Data extracted from a collection

┌──

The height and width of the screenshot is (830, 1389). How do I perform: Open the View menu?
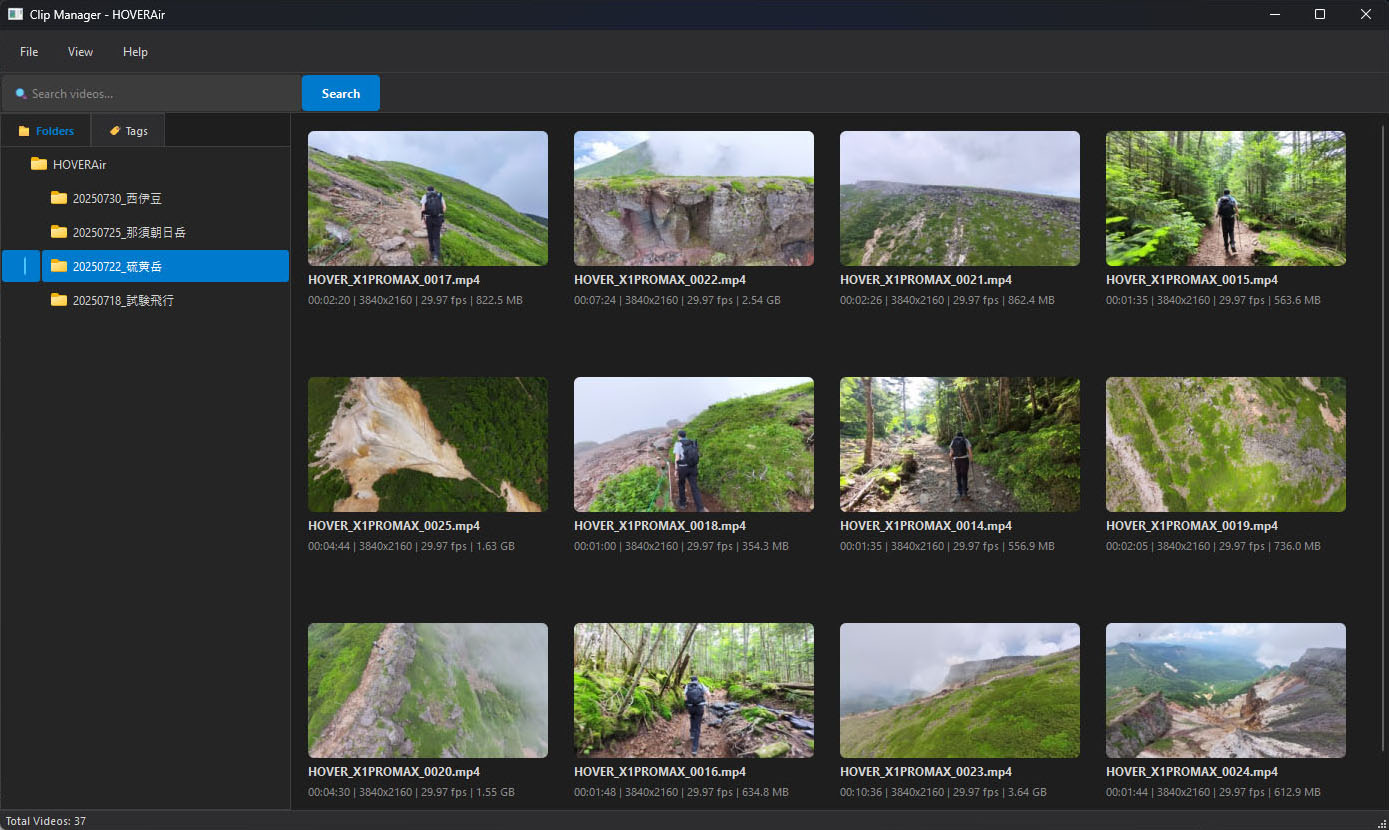pos(80,52)
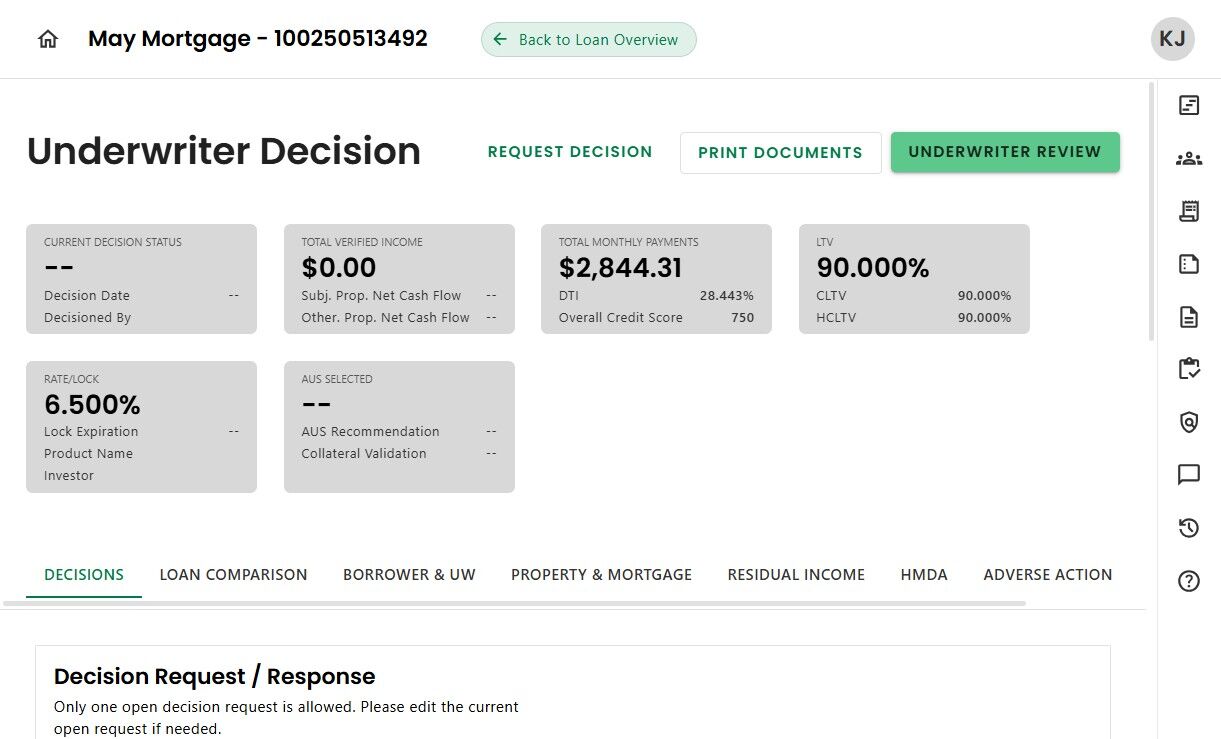The width and height of the screenshot is (1221, 739).
Task: Open the history clock icon
Action: coord(1189,528)
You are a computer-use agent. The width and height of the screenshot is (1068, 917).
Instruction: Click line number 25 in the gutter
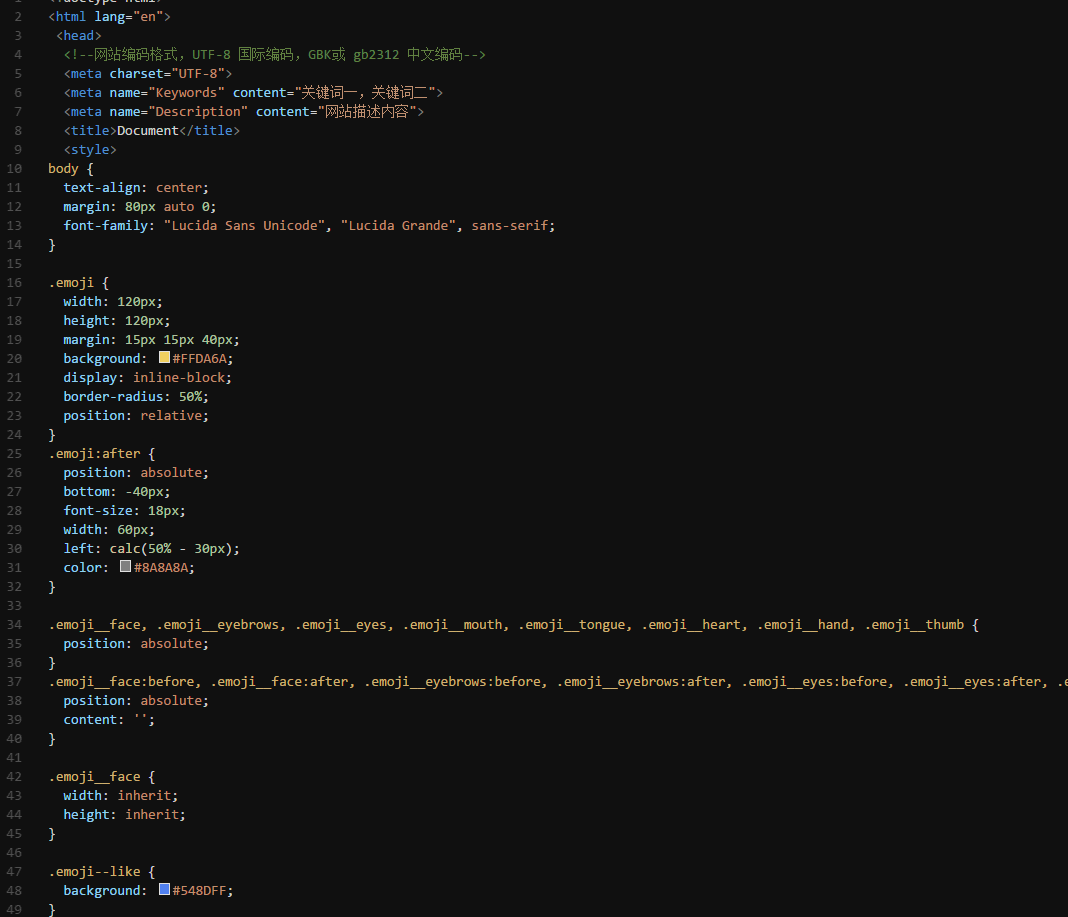14,454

└──

### Exercise requirements
If an entry holds an image, omit that image and print the remainder exactly as it stands.

### Response to the task
The height and width of the screenshot is (830, 1389). How do I perform: Open the View menu?
pos(80,52)
The width and height of the screenshot is (1221, 739).
Task: Open the history clock icon
Action: coord(1189,528)
You are a computer-use agent. The width and height of the screenshot is (1068, 917).
Instruction: Click line number 25 in the gutter
14,454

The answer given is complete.